D’où l’intérêt de poursuivre et affiner les observations, comme le fait le satellite EarthCARE. En plus de s’intéresser à la physique des nuages et à leur rayonnement thermique, les instruments de l’ESA vont se concentrer sur les « précurseurs des nuages ». Car si l’eau se condense lorsque l’atmosphère est saturée, la formation de nuage est favorisée par la présence de poussières, sels marins, combustibles fossiles, pollens ou autres particules autour desquelles gouttelettes et cristaux vont s’agglomérer.
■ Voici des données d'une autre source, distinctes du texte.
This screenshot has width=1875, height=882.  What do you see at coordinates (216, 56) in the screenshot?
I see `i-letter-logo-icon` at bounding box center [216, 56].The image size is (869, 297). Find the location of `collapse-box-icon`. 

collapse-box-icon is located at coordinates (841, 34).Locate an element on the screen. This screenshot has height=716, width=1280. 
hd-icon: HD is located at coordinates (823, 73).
En plus du type de nuage, les éléments externes naturels ou artificiels qui les composent joueront également sur leurs effets.
© P-O. C./ Reporterre

Or, la présence de ces aérosols dans l’air est elle-même bouleversée par le changement climatique et ajoute une couche de complexité à la compréhension de l’évolution du climat. « L’évolution des tempêtes dans le Sahara peut par exemple soulever plus de sable, l’évolution de la végétation ou les floraisons précoces liées au réchauffement peuvent changer la distribution du pollen, les tempêtes marines plus fréquentes apporter des sels dans l’atmosphère, sans parler des polluants industriels et des combustibles fossiles », énumère Dominique Gilliéron.
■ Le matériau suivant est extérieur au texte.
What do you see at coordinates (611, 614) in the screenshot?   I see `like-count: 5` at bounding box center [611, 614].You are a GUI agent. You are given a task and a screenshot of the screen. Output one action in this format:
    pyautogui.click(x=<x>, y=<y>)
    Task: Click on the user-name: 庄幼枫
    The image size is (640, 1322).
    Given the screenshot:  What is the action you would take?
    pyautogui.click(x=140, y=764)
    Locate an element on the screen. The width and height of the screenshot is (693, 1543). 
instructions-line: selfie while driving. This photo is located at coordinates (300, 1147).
« Ces changements d’aérosols vont-ils favoriser la formation de cirrus qui augmentent l’effet de serre ou de cumulus à l’effet rafraîchissant ? » questionne-t-il. Les modèles auront peut-être affiné leur réponse d’ici trois ou quatre ans, lorsque le satellite aura fini sa mission. D’ici là, il reste une certitude que les climatologues rabâchent inlassablement : plus nous émettons de gaz à effet de serre, plus nous nous enfonçons dans les brumes de dérèglements catastrophiques.